Pistons again dig a hole and come back, but this time can’t overcome Utah’s cushion
Chris Schwegler (NBAE/Getty)
Three quick observations from Sunday afternoon’s 96-86 loss to the Utah Jazz at Little Caesars Arena
DEEP FREEZE – Coming back from 20 points down makes for great theater, but isn’t a recipe for sustained NBA success. The Pistons did it Friday, overcoming a 23-point deficit to beat Phoenix in overtime, and promptly put themselves in a 20-point hole in Sunday’s first quarter. They finally got it under double digits late in the third quarter, closing it on an 8-0 run to pull within six points. It was still a six-point game midway through the fourth quarter but the Pistons went scoreless over five straight possessions .. That was the story of Sunday: subpar offense, frigid shooting. The Pistons struggled to score with only Jerami Grant immune. It wasn’t until late in the third quarter that a second Pistons player, rookie Saddiq Bey, got into double figures. Grant was superb again, scoring 20 or more points for the ninth straight game and finished with 28 points, but take out his 9 of 19 shooting and Pistons numbers (33 percent total, 29 percent minus Grant) look even worse. The Jazz not only opened the game on a 9-0 run, but once the Pistons appeared to stabilize themselves to pull within 15-12 Utah went on a 15-0 run and led by 20 points 10 minutes into the game. Grant scored 11 first-quarter points and hit 3 of 5 shots, but his teammates hit 3 of 17 shots and missed all seven of their 3-point tries. That was Sunday in a nutshell. It also didn’t help that the Pistons were dominated on the glass, 64-39, though the Pistons matched the Jazz in second-chance points with 13 and got off more shots largely because the Jazz committed 16 turnovers to Detroit’s eight. The Pistons played without their top two point guards – rookie Killian Hayes, who remains out with a right hip injury, and Derrick Rose, who sat with left knee soreness.
CENTER SWITCH – Isaiah Stewart didn’t play in the first two games but moved into the rotation when Jahlil Okafor suffered a sprained ankle and missed the third game. Stewart has been first off the bench behind Mason Plumlee since then, but over the past four games Casey has used all three of his centers in the first half. Three reasons for that, Casey said before tipoff with Utah. One is to keep Okafor part of the mix and in game condition. Two is to hasten the development of Stewart, a 19-year-old rookie taken with the 16th pick in November’s draft. And three is to keep Plumlee’s minutes down in the first half so Casey can use him a little more liberally in the second half. With the Pistons having two days off before their next game, Casey altered that strategy in Sunday’s first half. And it was Okafor, not Stewart, who was first off the bench behind Plumlee. When Plumlee picked up his third foul with a minute left in the half, Stewart came on only then. But when Plumlee picked up his fourth foul midway through the third quarter, it was Stewart who replaced him. Stewart wound up playing 14 minutes, including some solid ones in the second half when the Pistons pulled within six, and finished with two points, four rebounds, an assist, two steals and a blocked shot.

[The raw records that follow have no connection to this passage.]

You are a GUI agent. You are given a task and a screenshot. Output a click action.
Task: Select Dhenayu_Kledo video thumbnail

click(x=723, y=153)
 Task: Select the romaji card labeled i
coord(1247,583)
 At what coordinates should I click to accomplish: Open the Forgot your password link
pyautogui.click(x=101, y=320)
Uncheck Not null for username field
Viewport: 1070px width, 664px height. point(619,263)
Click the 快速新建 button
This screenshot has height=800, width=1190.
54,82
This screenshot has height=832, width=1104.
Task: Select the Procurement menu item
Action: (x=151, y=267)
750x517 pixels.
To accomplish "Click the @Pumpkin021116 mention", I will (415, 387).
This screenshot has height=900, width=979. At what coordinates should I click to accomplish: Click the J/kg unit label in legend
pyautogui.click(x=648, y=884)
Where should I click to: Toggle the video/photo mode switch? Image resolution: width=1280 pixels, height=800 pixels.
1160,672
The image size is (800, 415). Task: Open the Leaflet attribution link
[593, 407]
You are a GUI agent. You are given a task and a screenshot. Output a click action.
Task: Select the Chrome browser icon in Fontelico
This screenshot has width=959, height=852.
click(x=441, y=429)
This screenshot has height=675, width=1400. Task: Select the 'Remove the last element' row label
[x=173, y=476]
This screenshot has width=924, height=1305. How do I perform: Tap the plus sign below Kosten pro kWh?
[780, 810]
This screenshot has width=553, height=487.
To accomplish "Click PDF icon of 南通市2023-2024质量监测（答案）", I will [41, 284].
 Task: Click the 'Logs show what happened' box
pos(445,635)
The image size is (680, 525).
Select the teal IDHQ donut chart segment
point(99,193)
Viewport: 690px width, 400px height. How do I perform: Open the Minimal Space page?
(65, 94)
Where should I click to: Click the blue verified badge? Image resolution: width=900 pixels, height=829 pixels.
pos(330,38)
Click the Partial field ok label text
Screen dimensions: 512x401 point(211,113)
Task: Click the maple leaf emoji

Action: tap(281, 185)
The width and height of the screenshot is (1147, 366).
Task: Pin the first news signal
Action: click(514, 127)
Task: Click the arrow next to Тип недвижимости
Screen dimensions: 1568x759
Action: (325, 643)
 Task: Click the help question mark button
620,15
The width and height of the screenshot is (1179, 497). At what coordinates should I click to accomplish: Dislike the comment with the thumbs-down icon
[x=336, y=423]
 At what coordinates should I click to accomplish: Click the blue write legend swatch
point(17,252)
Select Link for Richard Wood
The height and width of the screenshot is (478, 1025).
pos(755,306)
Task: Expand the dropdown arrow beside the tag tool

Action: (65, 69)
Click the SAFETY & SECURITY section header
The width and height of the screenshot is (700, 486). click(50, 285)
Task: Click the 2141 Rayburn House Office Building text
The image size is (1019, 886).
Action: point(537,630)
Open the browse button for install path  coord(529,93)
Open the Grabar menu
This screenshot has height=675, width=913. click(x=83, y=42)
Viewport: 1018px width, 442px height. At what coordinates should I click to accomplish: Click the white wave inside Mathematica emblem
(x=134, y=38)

ROUGH PATCH – Dwane Casey wound up using three players at shooting guard in the first half against Utah but didn’t get much production out of the position. Josh Jackson returned Friday against Phoenix after missing two-plus games with a sprained ankle and he hasn’t been able to find the rhythm he was in pre-injury. After shooting 2 of 11 in a 19-minute stint against the Suns, Jackson went 0 of 5 in 14 minutes against Utah. Casey played Jackson for the first seven minutes on Sunday, taking him out with the Jazz in the midst of their 15-0 run. Svi Mykhailiuk came on for the next eight minutes, hitting 1 of 4 shots. Wayne Ellington took his place and missed all four of his shots, three of them from the 3-point line, in six minutes. Jackson returned for the final three minutes of the half and finished the half with two points and missing all four of his field-goal attempts. Mykhailiuk had an especially frustrating afternoon, hitting just 1 of 9 shots – all but one of his attempts from beyond the 3-point line. Ellington hit a big fourth-quarter triple to pull the Pistons within five with nine minutes to play and again he tripled – banked, no less – with 1:56 to go to get back to a five-point deficit. Ellington, Jackson and Mykhailiuk finished a combined 3 of 21 from the field even with Ellington hitting the last two shots taken by the trio.